I'm a Stripper is a 5 part TV documentary mini-series written and directed by Charlie David, and produced by Nickolaos Stagias with David's own Border2Border Entertainment Inc. The show follows the lives of a number of male strippers from various backgrounds in a number of locations in United States and Canada. The full title I'm a Stripper: The Real Life Magic Men refers to the popularity of Steven Soderbergh's film Magic Mike starring Channing Tatum.

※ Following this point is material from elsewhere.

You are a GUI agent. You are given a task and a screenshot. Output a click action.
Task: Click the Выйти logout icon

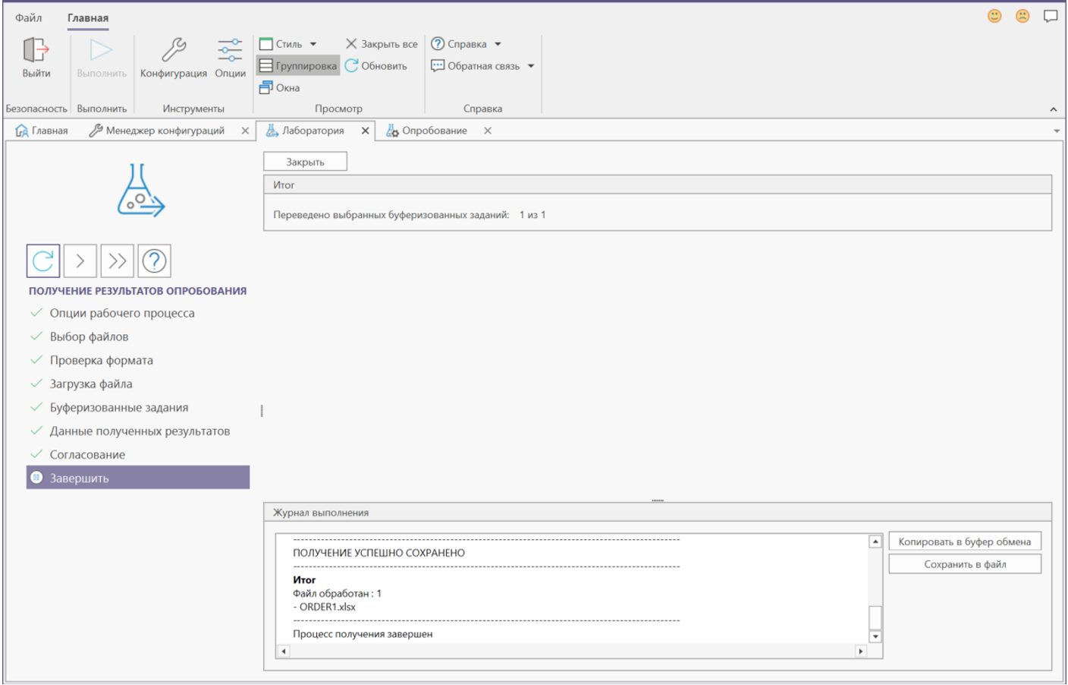36,51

The series was launched on 3 April 2013 for television and has been featured in American Logo for its 'WHAT!?' documentary series features and on Canadian OUTtv specialized stations.

Synopsis
The series features a group of friend strippers in Niagara Falls region, a young Asian man stripping in Montreal, and the performers in a Las Vegas show called Thunder from Down Under. The strippers talk about money, sexual turn-on, rivalry on stage, creativity, differences between male and female spectators, personal lives, a typical day on the club floor and away from it, reactions of families and friends.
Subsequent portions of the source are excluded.